Two current cases, though, show how messy copyright can become.
The first is the high profile and sorry saga over the rights to the globally popular Happy Birthday song, in which true creatives have had no interest for many decades. However Warner/Chappell Music seems still to collect a couple of million dollars a year from its commercial use, and intend trying to continue to profit for some years to come.
It looks as if that case will revolve around the question of when the song was created, by whom, and whether the creator allowed free use of it during their lifetime, effectively giving up any copyright. As is usual, all the creatives involved are long dead, and no longer able to benefit from current licensing fees.
The other is the bizarre news that J. K. Rowling does not ‘own’ Harry Potter. Apparently the character, actually Harry Potter, Jr., first appeared in the movie Troll (1986), before Rowling first came up with the idea for the books (1990), before she completed the first manuscript (1995), and before publication of her first novel in the series in 1997.
Although swords have not yet been drawn over intellectual property rights here, there was a rattling of sabres back in 2008, and with a new movie in production, apparently looking to capitalise on the name of Harry Potter, Jr., it looks only a matter of time.
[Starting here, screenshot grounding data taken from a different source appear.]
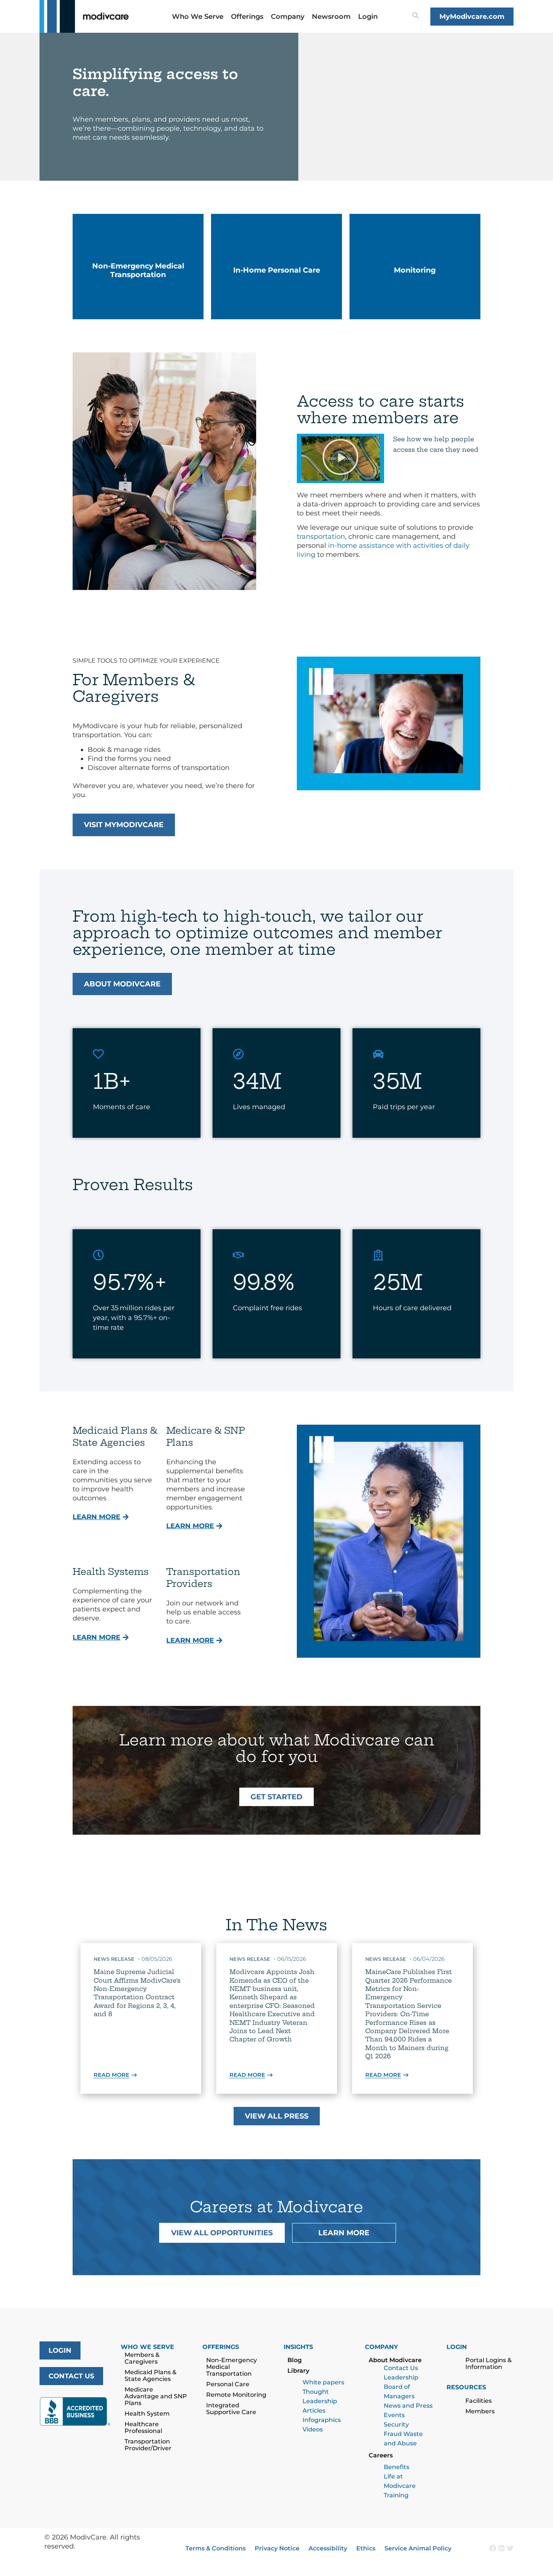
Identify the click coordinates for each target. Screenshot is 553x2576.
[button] (340, 458)
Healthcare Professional (143, 2427)
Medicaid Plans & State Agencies (150, 2375)
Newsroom (331, 16)
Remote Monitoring (236, 2394)
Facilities (478, 2400)
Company (287, 16)
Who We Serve (197, 16)
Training (396, 2495)
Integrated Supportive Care (231, 2409)
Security (396, 2424)
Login (368, 16)
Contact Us (401, 2368)
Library (298, 2370)
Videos (312, 2429)
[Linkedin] (501, 2548)
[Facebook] (492, 2548)
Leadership (401, 2377)
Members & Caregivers (142, 2358)
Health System (147, 2413)
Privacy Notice (277, 2548)
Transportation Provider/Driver (148, 2445)
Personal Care (227, 2384)
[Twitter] (510, 2548)
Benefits (396, 2467)
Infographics (321, 2420)
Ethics (365, 2548)
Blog (294, 2360)
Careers (381, 2455)
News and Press (408, 2405)
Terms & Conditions (215, 2548)
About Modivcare (395, 2360)
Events (394, 2415)
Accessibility (327, 2548)
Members (480, 2411)
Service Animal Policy (417, 2548)
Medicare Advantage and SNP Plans (156, 2396)
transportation (321, 536)
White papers (323, 2382)
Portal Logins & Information (488, 2363)
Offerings (247, 16)
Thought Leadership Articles (319, 2401)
Thankfully these should all be issues of the pre-digital past. All you have to do now is to create an electronic document recording your creation. This could be a photo of a painting or sculpture, a musical score, design files, or the original text. Then just drop that document onto Bela Gipp’s OriginStamp website, as detailed here.
Archive the original document (not altered in any other way, as that would invalidate its digital signature), its hash signature, and the date of timestamping, and you have proof of your creation.
What could be simpler, cheaper or more robust?